Traditionally this process involved a highly manual component, but increasingly these functions are being migrated from people to machines and in many cases are even being outsourced. This migration imposes even more stringent performance burdens. Regardless of whether manual or automated, several themes pervade the entire process; these include: quality of information as measured by completeness, breadth, depth, and accuracy; latency or speed; and performance, chiefly where automation is concerned.

Open any trade publication and expect to be inundated by marketing messages from a parade of data and technology suppliers advertising their versions of the “better mousetrap” which will simplify processes, improve performance, increase speeds, and even butter your toast.

Chances are many of these products actually do what is claimed on the box but rarely do they provide a comprehensive answer to all of a fund’s workflow needs. In the end, it is up to the fund managers to determine what pieces are required and to interconnect and integrate them into the enterprise’s operations. When the fund manager’s expertise is focused on investment ideas and not in C++ programming, this may make the process extremely daunting.

One must ask, then, is it possible to pull together a performing set of tools to meet workflow requirements without enormous IT and market data budgets?

Perhaps the issue would be best illustrated with an example. One of the more advanced tools a statistical arbitrage hedge fund will use is an automated trading platform where alpha-generating investment strategies are composed, translated into a computer program, and allowed to generate trades without human intervention.

This can be very lucrative if properly done. The translation of human processes into a computerized implementation by its nature places technology at the core of the process: it changes the requirements for accuracy and speed, since a machine cannot exercise judgment as to what is “good” or “bad”, and a machine’s speed and capacity far exceed that of a human being. Furthermore, it means that the various components that are needed to compose a system like this must act in concert, in the same manner as do musicians in an orchestra.

“Just as one would prepare for a long vacation, be sure to plan the entire ‘data & technology trip’ from beginning to end”

The shopping list needed to pull an automated trading system together will include information inputs, or the data, and the technology that uses the data to generate the decisions, generally what to trade, how much, where, and when, and to how act on those decisions.

The data elements

The data elements are many: fast or low latency streaming data to monitor current markets; cross-asset content for hedging strategies or handling currency differences; extensive tick history for research, back testing and predictive analysis; corporate actions data for normalizing and maintaining clean security master files; and hopefully some leading edge inputs, such as automated or machine readable news.

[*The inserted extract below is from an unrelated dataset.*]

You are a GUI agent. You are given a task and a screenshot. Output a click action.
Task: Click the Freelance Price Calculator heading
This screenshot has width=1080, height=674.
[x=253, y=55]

The latter represents the cutting edge for investment models since news text has historically been interpreted only by humans. The information that news contains is relevant to market behaviour, and is of great value to an automated trading process if its content can be rendered readable by a computer.

The technology elements are also many: applications to build, test, optimise and run models; other applications to warehouse the historical data for instant retrieval; engines to analyse the historical and current streaming data to generate decision inputs to the models; and still others to make sure the resultant orders are executed in the market. As a list, it appears it would require significant technical expertise to choose, assemble, own and operate all the items. However, an informed shopper will understand ways to reduce potential technical overhead.

Let’s start with the data. No matter how great the skill of a particular trader, he or she will have a difficult time reaching their fund’s return goals without having a complete list of data sources on which they can access and that are broad, deep, reliable, fast, and of very high quality.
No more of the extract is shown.